DIRECTIONS: Could you switch every "coordinates" in these entries to "position", change nothing else, and leave out the pictures?

ROWS:
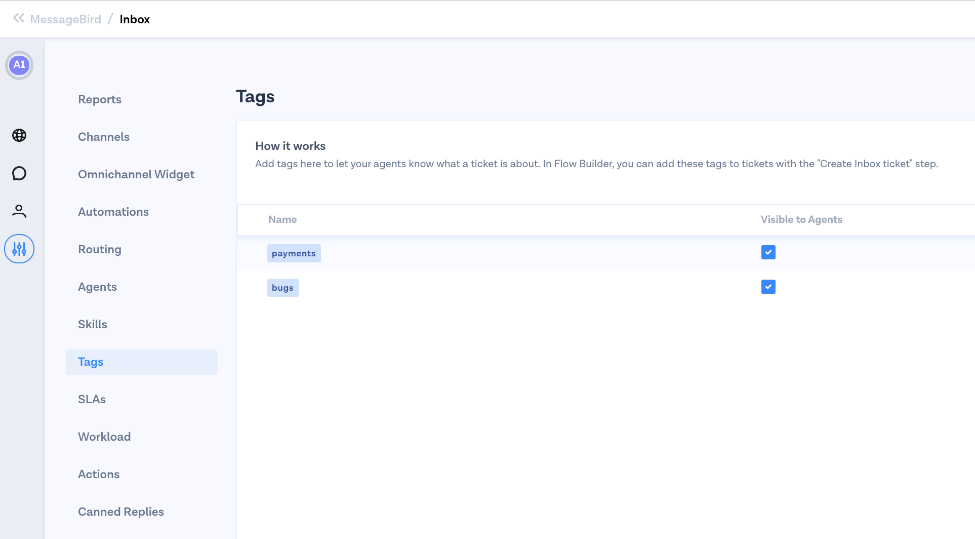Open the person contacts icon
Viewport: 975px width, 539px height.
(19, 211)
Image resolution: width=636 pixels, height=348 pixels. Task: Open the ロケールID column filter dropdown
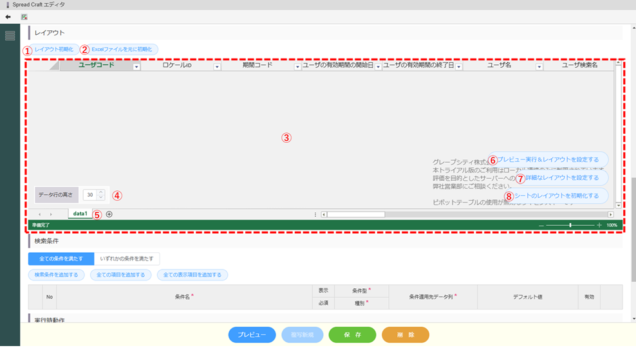217,66
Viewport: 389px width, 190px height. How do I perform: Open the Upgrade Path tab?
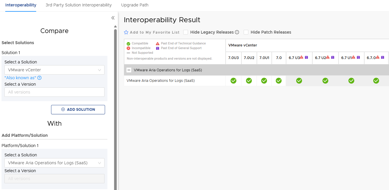[135, 5]
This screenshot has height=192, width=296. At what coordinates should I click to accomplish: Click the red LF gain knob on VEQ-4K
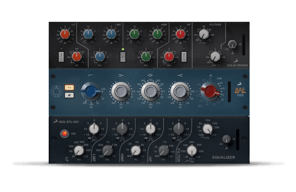(x=65, y=34)
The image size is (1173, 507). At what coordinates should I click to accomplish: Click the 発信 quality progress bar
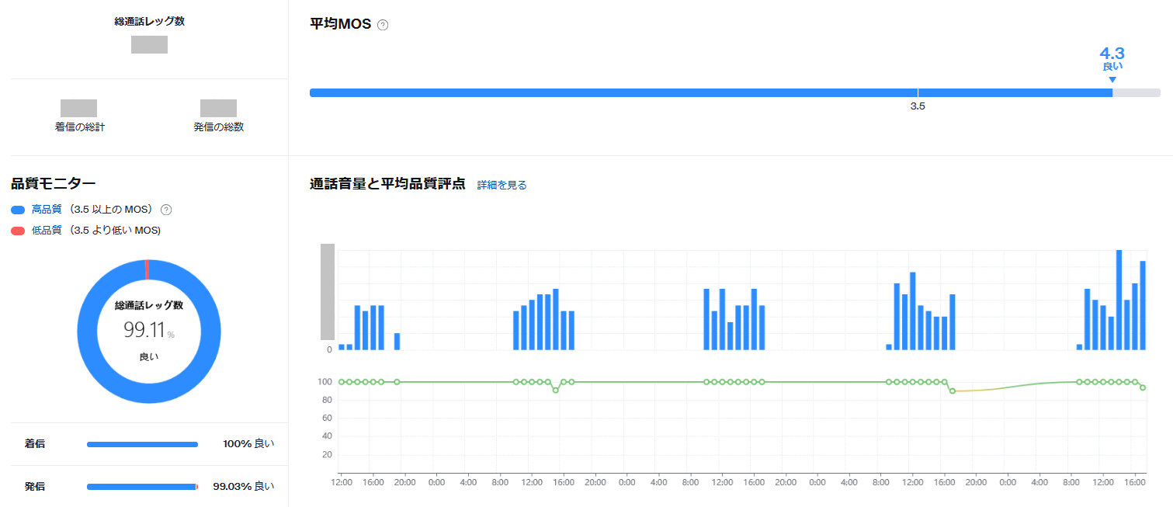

RIGHT ANSWER:
Open the person contacts icon
Viewport: 975px width, 539px height.
(19, 211)
Image resolution: width=636 pixels, height=348 pixels. Task: Open the ロケールID column filter dropdown
217,66
Viewport: 389px width, 190px height. How do I perform: Open the Upgrade Path tab?
[135, 5]
This screenshot has height=192, width=296. At what position should I click to accomplish: Click the red LF gain knob on VEQ-4K
(x=65, y=34)
The image size is (1173, 507). At what position should I click to accomplish: Click the 発信 quality progress bar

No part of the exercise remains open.